*** Dataset records Section Begins ***
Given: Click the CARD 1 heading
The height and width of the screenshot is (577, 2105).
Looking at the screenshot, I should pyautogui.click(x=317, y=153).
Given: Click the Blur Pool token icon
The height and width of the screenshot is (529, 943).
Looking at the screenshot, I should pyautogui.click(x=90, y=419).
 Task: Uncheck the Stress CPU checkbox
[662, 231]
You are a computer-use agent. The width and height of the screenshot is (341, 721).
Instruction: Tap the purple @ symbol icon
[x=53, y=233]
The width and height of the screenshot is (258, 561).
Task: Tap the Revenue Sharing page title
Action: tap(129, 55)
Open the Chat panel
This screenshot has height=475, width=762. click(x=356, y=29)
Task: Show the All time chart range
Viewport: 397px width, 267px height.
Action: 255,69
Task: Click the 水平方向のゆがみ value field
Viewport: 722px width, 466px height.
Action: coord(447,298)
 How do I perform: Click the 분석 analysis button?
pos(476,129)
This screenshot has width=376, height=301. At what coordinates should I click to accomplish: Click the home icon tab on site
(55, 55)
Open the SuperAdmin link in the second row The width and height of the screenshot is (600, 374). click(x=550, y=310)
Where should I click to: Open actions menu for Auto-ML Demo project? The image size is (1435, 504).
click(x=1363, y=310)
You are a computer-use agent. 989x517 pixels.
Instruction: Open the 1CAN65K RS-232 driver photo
*** Dataset records Section Ends ***
* [Work order]
Please set down each of the entries above exactly as given.

* [Your response]
Given: Click the CARD 1 heading
The height and width of the screenshot is (577, 2105).
Looking at the screenshot, I should pyautogui.click(x=317, y=153).
Given: Click the Blur Pool token icon
The height and width of the screenshot is (529, 943).
Looking at the screenshot, I should pyautogui.click(x=90, y=419).
 Task: Uncheck the Stress CPU checkbox
[662, 231]
You are a computer-use agent. The width and height of the screenshot is (341, 721).
Instruction: Tap the purple @ symbol icon
[x=53, y=233]
The width and height of the screenshot is (258, 561).
Task: Tap the Revenue Sharing page title
Action: tap(129, 55)
Open the Chat panel
This screenshot has height=475, width=762. click(x=356, y=29)
Task: Show the All time chart range
Viewport: 397px width, 267px height.
Action: 255,69
Task: Click the 水平方向のゆがみ value field
Viewport: 722px width, 466px height.
Action: coord(447,298)
 How do I perform: Click the 분석 analysis button?
pos(476,129)
This screenshot has width=376, height=301. At what coordinates should I click to accomplish: Click the home icon tab on site
(55, 55)
Open the SuperAdmin link in the second row The width and height of the screenshot is (600, 374). click(x=550, y=310)
Where should I click to: Open actions menu for Auto-ML Demo project? The image size is (1435, 504).
click(x=1363, y=310)
You are a computer-use agent. 989x517 pixels.
Instruction: Open the 1CAN65K RS-232 driver photo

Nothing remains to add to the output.